| THE PROBLEM |
Below are records to be reproduced exactly and in full.

| DATA SUPPLIED |
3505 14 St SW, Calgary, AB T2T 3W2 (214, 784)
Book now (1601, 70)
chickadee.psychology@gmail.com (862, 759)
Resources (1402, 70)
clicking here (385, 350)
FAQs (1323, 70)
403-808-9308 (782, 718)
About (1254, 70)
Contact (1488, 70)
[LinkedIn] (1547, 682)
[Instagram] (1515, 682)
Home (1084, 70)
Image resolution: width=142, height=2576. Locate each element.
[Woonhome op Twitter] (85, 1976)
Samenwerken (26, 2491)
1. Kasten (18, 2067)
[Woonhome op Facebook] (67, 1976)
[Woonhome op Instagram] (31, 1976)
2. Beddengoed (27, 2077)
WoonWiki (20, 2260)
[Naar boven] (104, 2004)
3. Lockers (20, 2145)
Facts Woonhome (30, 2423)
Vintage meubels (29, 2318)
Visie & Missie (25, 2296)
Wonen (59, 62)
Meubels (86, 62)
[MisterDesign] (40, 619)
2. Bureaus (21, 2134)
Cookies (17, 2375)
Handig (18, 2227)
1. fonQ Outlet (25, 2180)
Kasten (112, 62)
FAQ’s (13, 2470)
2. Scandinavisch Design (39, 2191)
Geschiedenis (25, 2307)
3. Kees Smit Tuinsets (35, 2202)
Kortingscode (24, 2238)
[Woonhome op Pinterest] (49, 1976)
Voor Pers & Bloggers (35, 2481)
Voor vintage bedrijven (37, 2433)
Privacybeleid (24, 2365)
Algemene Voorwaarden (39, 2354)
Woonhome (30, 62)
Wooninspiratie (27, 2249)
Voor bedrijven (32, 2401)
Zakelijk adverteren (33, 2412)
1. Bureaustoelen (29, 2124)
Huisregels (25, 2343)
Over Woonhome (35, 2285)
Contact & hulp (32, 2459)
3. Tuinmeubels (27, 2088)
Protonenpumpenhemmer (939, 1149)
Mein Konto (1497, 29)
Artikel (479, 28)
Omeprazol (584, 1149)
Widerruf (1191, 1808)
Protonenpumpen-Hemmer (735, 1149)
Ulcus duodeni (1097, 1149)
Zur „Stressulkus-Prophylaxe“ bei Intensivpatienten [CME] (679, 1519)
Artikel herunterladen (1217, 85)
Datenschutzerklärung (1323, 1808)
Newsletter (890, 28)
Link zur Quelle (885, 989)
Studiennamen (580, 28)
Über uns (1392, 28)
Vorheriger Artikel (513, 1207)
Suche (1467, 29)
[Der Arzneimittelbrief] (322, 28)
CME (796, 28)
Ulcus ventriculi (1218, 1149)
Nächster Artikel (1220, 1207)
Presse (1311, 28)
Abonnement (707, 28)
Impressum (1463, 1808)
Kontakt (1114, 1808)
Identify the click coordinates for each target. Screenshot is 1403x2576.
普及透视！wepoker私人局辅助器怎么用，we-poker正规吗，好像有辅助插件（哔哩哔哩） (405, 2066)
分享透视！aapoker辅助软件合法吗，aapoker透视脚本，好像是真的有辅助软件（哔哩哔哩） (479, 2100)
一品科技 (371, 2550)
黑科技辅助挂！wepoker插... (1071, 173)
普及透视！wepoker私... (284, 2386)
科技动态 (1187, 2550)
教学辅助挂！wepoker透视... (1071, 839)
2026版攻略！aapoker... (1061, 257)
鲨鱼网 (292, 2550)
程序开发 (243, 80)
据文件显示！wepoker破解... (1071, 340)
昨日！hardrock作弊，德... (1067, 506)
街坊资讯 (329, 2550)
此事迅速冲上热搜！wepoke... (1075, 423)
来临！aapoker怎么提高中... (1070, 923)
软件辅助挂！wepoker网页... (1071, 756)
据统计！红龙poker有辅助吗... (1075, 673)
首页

| EXERCISE ANSWER |
3505 14 St SW, Calgary, AB T2T 3W2 (214, 784)
Book now (1601, 70)
chickadee.psychology@gmail.com (862, 759)
Resources (1402, 70)
clicking here (385, 350)
FAQs (1323, 70)
403-808-9308 (782, 718)
About (1254, 70)
Contact (1488, 70)
[LinkedIn] (1547, 682)
[Instagram] (1515, 682)
Home (1084, 70)
Image resolution: width=142, height=2576. Locate each element.
[Woonhome op Twitter] (85, 1976)
Samenwerken (26, 2491)
1. Kasten (18, 2067)
[Woonhome op Facebook] (67, 1976)
[Woonhome op Instagram] (31, 1976)
2. Beddengoed (27, 2077)
WoonWiki (20, 2260)
[Naar boven] (104, 2004)
3. Lockers (20, 2145)
Facts Woonhome (30, 2423)
Vintage meubels (29, 2318)
Visie & Missie (25, 2296)
Wonen (59, 62)
Meubels (86, 62)
[MisterDesign] (40, 619)
2. Bureaus (21, 2134)
Cookies (17, 2375)
Handig (18, 2227)
1. fonQ Outlet (25, 2180)
Kasten (112, 62)
FAQ’s (13, 2470)
2. Scandinavisch Design (39, 2191)
Geschiedenis (25, 2307)
3. Kees Smit Tuinsets (35, 2202)
Kortingscode (24, 2238)
[Woonhome op Pinterest] (49, 1976)
Voor Pers & Bloggers (35, 2481)
Voor vintage bedrijven (37, 2433)
Privacybeleid (24, 2365)
Algemene Voorwaarden (39, 2354)
Woonhome (30, 62)
Wooninspiratie (27, 2249)
Voor bedrijven (32, 2401)
Zakelijk adverteren (33, 2412)
1. Bureaustoelen (29, 2124)
Huisregels (25, 2343)
Over Woonhome (35, 2285)
Contact & hulp (32, 2459)
3. Tuinmeubels (27, 2088)
Protonenpumpenhemmer (939, 1149)
Mein Konto (1497, 29)
Artikel (479, 28)
Omeprazol (584, 1149)
Widerruf (1191, 1808)
Protonenpumpen-Hemmer (735, 1149)
Ulcus duodeni (1097, 1149)
Zur „Stressulkus-Prophylaxe“ bei Intensivpatienten [CME] (679, 1519)
Artikel herunterladen (1217, 85)
Datenschutzerklärung (1323, 1808)
Newsletter (890, 28)
Link zur Quelle (885, 989)
Studiennamen (580, 28)
Über uns (1392, 28)
Vorheriger Artikel (513, 1207)
Suche (1467, 29)
[Der Arzneimittelbrief] (322, 28)
CME (796, 28)
Ulcus ventriculi (1218, 1149)
Nächster Artikel (1220, 1207)
Presse (1311, 28)
Abonnement (707, 28)
Impressum (1463, 1808)
Kontakt (1114, 1808)
Identify the click coordinates for each target. Screenshot is 1403x2576.
普及透视！wepoker私人局辅助器怎么用，we-poker正规吗，好像有辅助插件（哔哩哔哩） (405, 2066)
分享透视！aapoker辅助软件合法吗，aapoker透视脚本，好像是真的有辅助软件（哔哩哔哩） (479, 2100)
一品科技 (371, 2550)
黑科技辅助挂！wepoker插... (1071, 173)
普及透视！wepoker私... (284, 2386)
科技动态 (1187, 2550)
教学辅助挂！wepoker透视... (1071, 839)
2026版攻略！aapoker... (1061, 257)
鲨鱼网 (292, 2550)
程序开发 (243, 80)
据文件显示！wepoker破解... (1071, 340)
昨日！hardrock作弊，德... (1067, 506)
街坊资讯 (329, 2550)
此事迅速冲上热搜！wepoke... (1075, 423)
来临！aapoker怎么提高中... (1070, 923)
软件辅助挂！wepoker网页... (1071, 756)
据统计！红龙poker有辅助吗... (1075, 673)
首页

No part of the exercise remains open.